• Task prompt
Can you quote all of these rows word for word, leaving the pictures out?

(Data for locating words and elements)

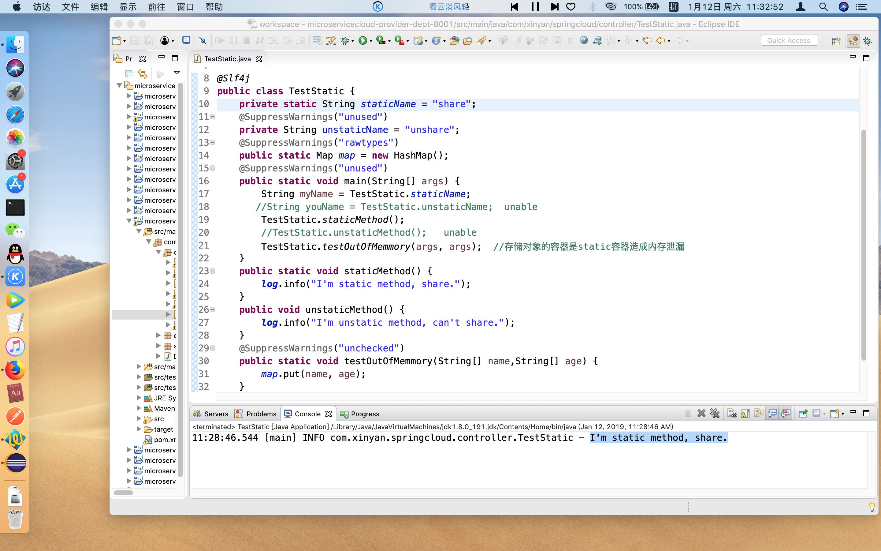Click the Open Type toolbar icon
Image resolution: width=881 pixels, height=551 pixels.
pos(454,40)
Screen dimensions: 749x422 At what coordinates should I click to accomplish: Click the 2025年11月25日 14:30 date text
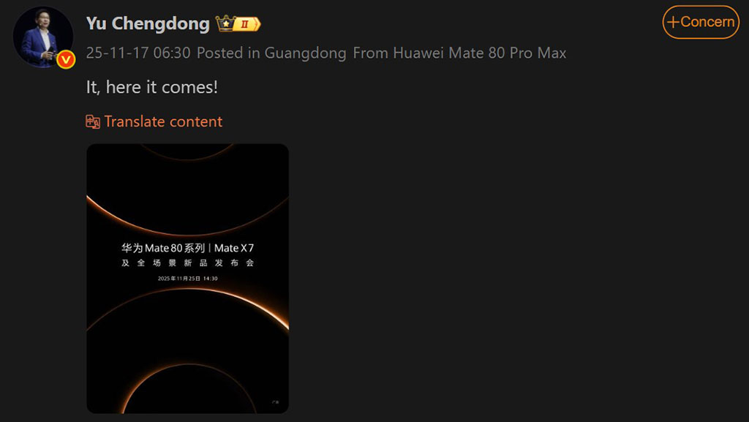(188, 279)
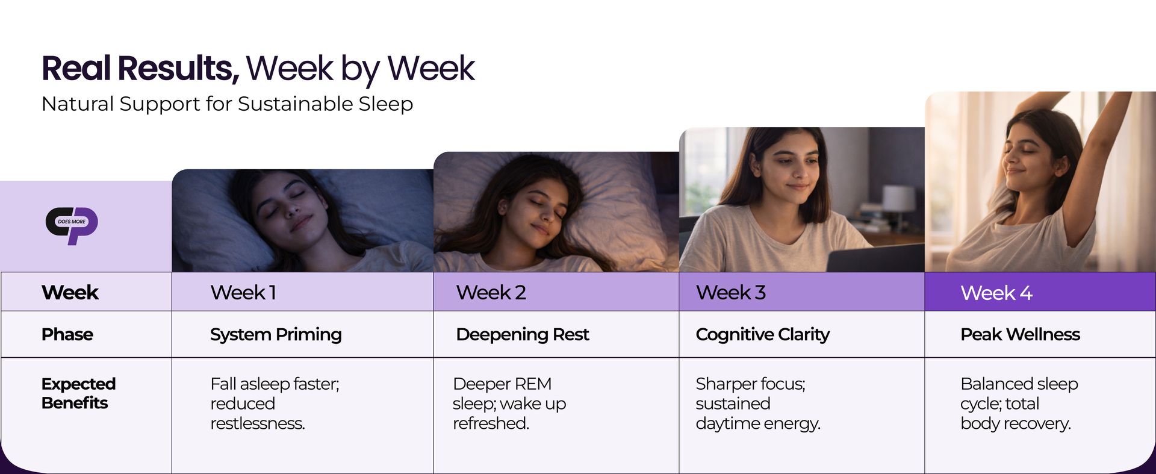Select the Sharper focus benefit text
This screenshot has width=1156, height=474.
tap(758, 404)
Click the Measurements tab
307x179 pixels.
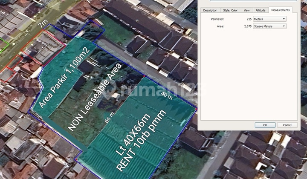(280, 10)
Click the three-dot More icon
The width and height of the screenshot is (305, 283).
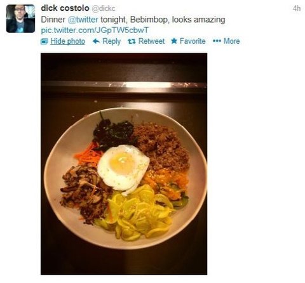coord(217,41)
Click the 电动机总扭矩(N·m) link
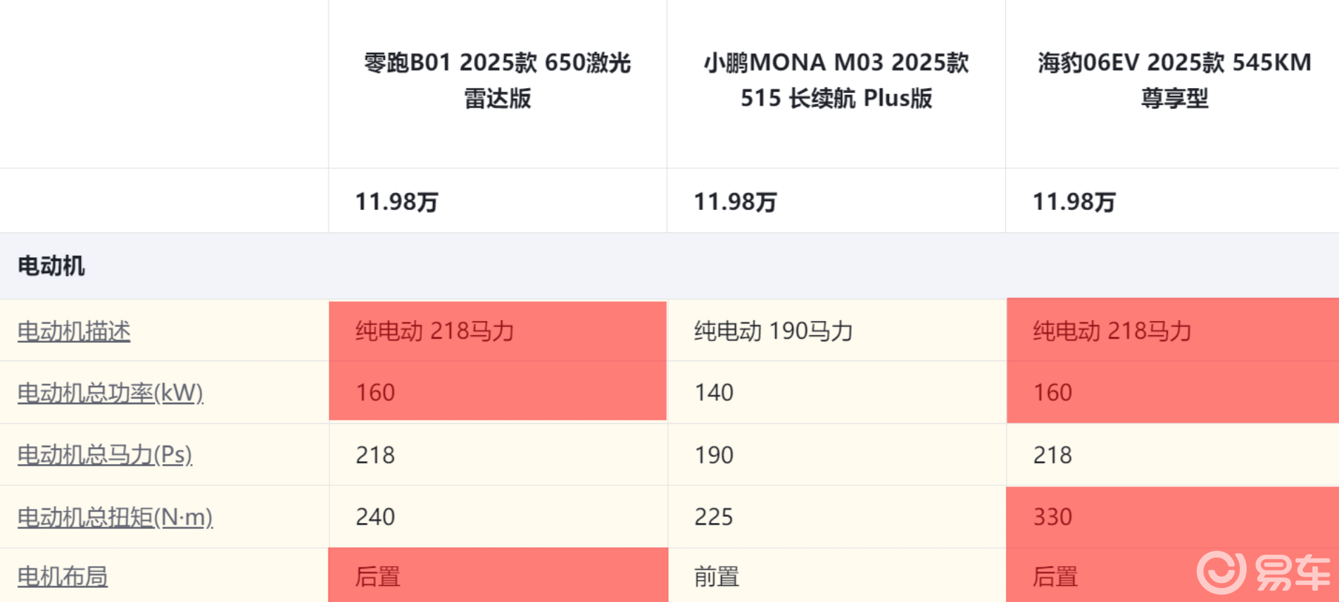 click(x=115, y=517)
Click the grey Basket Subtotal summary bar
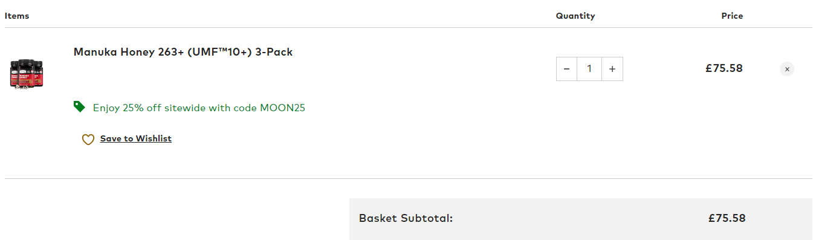The width and height of the screenshot is (813, 240). pos(581,219)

• Solution
Click the Open Type toolbar icon
Image resolution: width=881 pixels, height=551 pixels.
pos(454,40)
Screen dimensions: 749x422 At what coordinates should I click to accomplish: Click the 2025年11月25日 14:30 date text
(188, 279)
Select the Sharper focus benefit text
This screenshot has width=1156, height=474.
tap(758, 404)
Click the Measurements tab
307x179 pixels.
(280, 10)
Click the three-dot More icon
The width and height of the screenshot is (305, 283).
coord(217,41)
Click the 电动机总扭矩(N·m) link
 click(x=115, y=517)
Click the grey Basket Subtotal summary bar
The width and height of the screenshot is (813, 240). pos(581,219)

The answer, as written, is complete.